能登七尾出身の絵仏師長谷川信春(等伯)の生涯を描いた作者の第148回直木賞受賞!、現時点での最高傑作!武家から商人(紺染め、絵仏師)へ養子に出された信春、養父母が亡くなってから、妻と子供を連れて絵を極めるために都へ出て行く。時代は戦国時代の世、様々な悲劇、身近な者の死、いろいろな障害に遭いながらひたすら絵に打ち込む。どんなめにあっても真実を見るのが絵師。

あらゆる苦悩の中から自分の絵に到達する。「松林図屏風」を生み出した。法華宗を信じながら大徳寺の和尚との禅問答、「何故、生きることはこんなにも苦しいのか」を地でいくような内容、能登、敦賀など北陸の祭り、現地に何回も足を運んで取材しながら等伯という人を少しでも深く理解しようとしている。
京都東山七条にある知積院には長谷川等伯親子の作品がある。

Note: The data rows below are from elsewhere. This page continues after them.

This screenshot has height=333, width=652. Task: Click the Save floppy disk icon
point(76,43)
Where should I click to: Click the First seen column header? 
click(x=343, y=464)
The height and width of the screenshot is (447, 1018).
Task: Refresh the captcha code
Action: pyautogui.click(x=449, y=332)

狩野派とは違った画風、狩野派は永徳の後も探幽など後に続く人達を育てているが、1人傑出した天才の長谷川等伯はその後に続く人には恵まれなかった。だから余計目立って突出していた才能だったのだろう。
この小説には当時の有名な人々、武家、公家、僧侶(特に法華経)、茶人などが次々と登場してくる。これも作品に彩りを添えている。面白く読んだ。今年の1月東京江戸博物館で、女優野際陽子、加賀屋の社長、安部 龍太郎の講演でこの等伯の生まれた北陸(加賀、能登)を語っていた。そんな話も作品を読みながら風景を思い描いていた。